Les institutions nouvelles issue de la marcheisation
La Caisse de Refinancement Hypothécaire (CRH)
Créée en 1985, la Caisse de Refinancement Hypothécaire (CRH) a pour objet de refinancer les crédits immobiliers accordés par ses actionnaires, crédits qui doivent être éligibles au marché hypothécaire et garantis par des hypothèques de premier rang ; ils sont représentés par des billets qui sont acquis par la Caisse.
Celle ci se refinance parallèlement sur le marché obligataire par des emprunts émis en continu. L’activité de la CRH se réalise dans un cadre strict qui exclut toute transformation ; elle présente une parfaite adéquation entre ses emplois et ses ressources (aucune transformation de taux, de durée et de montant): son intermédiation permet ainsi aux établissements de crédit actionnaires de trouver la même adéquation entre la durée de leurs concours et celle de leur refinancement.
Les émissions de la Caisse de Refinancement Hypothécaire portent sur les titres à durée de vie longue (12 à 15 ans) remboursables in fine sans possibilité de remboursement anticipé par la Caisse.
A l’instar des émissions Crédit Local de France, les obligations de la Caisse de Refinancement Hypothécaire sont émises de façon continue, selon la technique du “robinet”; l’émission est ouverte en permanence sous forme de tranches dont les caractéristiques actuarielles sont redéfinies chaque quinzaine pour tenir compte de l’évolution du marché, mais dont les caractéristiques faciales restent identiques pendant un trimestre pour en permettre le regroupement en une seule ligne de cotation (série). Le CRH est en outre le premier émetteur derrière l’Etat à avoir été autorisé à recourir à la procédure d’adjudication.
La Caisse Autonome de Refinancement (CAR)

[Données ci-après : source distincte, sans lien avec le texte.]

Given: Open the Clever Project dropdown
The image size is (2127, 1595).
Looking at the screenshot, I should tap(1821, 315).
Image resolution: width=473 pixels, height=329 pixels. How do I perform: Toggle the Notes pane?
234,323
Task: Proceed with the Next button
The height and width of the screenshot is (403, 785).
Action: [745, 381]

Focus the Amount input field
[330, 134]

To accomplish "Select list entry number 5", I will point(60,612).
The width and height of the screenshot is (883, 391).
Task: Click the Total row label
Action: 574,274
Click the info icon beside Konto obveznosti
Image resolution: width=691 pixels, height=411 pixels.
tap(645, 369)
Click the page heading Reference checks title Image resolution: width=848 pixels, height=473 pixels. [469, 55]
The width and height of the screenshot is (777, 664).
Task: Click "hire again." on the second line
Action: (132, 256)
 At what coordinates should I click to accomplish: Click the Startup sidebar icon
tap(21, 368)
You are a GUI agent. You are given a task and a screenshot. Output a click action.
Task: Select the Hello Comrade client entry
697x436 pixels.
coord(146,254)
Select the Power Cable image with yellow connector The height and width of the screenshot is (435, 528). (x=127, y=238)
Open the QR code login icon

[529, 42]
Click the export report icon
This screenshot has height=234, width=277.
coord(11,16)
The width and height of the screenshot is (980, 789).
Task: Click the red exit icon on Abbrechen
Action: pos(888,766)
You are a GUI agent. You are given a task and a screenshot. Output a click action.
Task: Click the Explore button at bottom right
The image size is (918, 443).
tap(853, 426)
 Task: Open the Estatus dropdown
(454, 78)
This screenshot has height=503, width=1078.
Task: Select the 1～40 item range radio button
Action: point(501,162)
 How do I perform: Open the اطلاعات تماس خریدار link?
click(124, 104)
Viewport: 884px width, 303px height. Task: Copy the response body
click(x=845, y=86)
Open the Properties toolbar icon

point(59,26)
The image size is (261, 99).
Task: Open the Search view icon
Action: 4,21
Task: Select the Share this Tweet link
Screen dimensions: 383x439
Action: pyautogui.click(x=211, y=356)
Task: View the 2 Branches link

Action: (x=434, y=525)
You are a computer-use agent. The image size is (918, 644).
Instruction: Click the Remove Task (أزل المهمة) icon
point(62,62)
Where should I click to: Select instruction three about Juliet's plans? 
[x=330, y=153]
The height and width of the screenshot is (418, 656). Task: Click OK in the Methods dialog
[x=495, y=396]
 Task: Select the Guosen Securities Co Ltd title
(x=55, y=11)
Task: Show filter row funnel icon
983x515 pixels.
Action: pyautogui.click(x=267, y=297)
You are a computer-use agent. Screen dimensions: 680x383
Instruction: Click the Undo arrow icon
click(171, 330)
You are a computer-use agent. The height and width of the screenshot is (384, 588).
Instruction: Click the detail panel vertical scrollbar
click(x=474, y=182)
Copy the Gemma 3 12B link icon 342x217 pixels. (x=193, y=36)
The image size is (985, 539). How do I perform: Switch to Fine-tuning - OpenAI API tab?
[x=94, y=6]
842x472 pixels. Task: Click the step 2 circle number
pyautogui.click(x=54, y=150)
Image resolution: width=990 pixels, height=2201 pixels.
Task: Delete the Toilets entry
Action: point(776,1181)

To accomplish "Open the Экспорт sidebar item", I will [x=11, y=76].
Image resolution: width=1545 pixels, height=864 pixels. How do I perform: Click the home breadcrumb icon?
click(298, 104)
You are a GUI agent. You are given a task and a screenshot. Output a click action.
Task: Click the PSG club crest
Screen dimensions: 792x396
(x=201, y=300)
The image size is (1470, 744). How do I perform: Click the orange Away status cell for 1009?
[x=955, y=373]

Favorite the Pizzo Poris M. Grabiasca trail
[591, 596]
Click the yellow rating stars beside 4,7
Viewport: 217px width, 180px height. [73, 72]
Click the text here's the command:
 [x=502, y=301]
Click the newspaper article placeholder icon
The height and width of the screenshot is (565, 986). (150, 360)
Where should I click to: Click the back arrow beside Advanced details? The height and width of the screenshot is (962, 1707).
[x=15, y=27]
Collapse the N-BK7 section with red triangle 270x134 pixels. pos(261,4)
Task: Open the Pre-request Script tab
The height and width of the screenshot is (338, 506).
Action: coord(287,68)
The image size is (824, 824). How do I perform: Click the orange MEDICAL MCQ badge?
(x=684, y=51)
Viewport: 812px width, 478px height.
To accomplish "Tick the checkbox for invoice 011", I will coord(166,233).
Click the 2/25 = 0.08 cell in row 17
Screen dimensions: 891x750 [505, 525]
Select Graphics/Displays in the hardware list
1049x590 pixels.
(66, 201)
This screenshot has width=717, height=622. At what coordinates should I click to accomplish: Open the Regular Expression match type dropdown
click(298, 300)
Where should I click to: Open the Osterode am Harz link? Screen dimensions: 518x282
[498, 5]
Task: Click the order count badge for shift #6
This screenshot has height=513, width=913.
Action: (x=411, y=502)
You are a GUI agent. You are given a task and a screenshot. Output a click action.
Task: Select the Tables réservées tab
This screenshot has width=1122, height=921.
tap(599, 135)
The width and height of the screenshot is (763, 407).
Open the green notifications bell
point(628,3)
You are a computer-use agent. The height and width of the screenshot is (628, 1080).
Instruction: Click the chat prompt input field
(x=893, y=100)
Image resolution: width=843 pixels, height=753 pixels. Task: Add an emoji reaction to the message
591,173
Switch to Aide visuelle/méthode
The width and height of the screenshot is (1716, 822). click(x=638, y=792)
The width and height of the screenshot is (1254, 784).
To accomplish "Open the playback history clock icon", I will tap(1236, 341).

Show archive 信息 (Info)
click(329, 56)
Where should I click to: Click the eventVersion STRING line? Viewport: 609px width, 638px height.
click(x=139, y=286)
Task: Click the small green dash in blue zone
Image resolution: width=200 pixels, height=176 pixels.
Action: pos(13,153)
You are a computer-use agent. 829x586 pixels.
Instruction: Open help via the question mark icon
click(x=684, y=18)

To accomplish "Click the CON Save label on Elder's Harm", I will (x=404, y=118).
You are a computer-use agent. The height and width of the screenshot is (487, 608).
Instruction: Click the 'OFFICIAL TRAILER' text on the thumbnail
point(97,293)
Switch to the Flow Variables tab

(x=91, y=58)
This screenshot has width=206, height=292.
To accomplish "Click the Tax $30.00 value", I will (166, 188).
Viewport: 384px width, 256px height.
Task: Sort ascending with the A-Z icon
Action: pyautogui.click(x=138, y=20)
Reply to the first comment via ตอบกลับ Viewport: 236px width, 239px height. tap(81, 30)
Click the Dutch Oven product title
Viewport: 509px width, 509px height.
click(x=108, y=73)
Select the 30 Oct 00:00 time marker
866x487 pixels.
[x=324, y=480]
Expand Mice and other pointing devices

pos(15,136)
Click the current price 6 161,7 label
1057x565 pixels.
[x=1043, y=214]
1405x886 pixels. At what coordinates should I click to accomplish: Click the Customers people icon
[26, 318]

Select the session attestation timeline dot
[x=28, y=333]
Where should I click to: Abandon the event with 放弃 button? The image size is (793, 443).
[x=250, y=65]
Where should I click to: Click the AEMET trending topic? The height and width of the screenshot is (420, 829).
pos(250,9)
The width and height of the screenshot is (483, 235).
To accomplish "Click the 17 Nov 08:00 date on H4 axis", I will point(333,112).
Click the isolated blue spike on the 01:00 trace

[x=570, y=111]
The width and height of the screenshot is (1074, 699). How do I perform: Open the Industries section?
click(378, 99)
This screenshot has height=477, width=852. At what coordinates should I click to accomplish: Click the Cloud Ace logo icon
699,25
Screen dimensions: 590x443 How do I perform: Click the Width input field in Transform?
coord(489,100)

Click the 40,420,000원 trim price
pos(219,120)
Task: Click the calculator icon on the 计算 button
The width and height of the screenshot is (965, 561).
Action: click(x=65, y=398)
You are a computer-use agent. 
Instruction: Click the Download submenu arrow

Créée en 1987, cette société financière filiale de la Caisse des Dépôts a pour vocation de procéder à la mobilisation de créances à moyen et long terme de premier ordre, de taux et durée variés et de la transformer en titres négociables sur un marché organisé.
L’objectif de l’institution étant de minimiser son risque de défaut, seules les créances d’excellente qualité, garanties par l’Etat ou consenties à des émetteurs de premier rang sont concernées au niveau des emplois. En tant qu’émetteur, la CAR se finance sous forme d’émissions publiques ou de placements privés: lignes de crédit consenties par son pool bancaire, émission de bons d’institutions financière spécialisée, lancement d’emprunts obligataires.
Voulant se présenter comme une maison d’arbitrage sans risque, elle recherche à mettre en oeuvre une adéquation quasi parfaite entre un actif composé de créances à structures d’amortissement variées et un passif constitué d’emprunts amortissables in fine.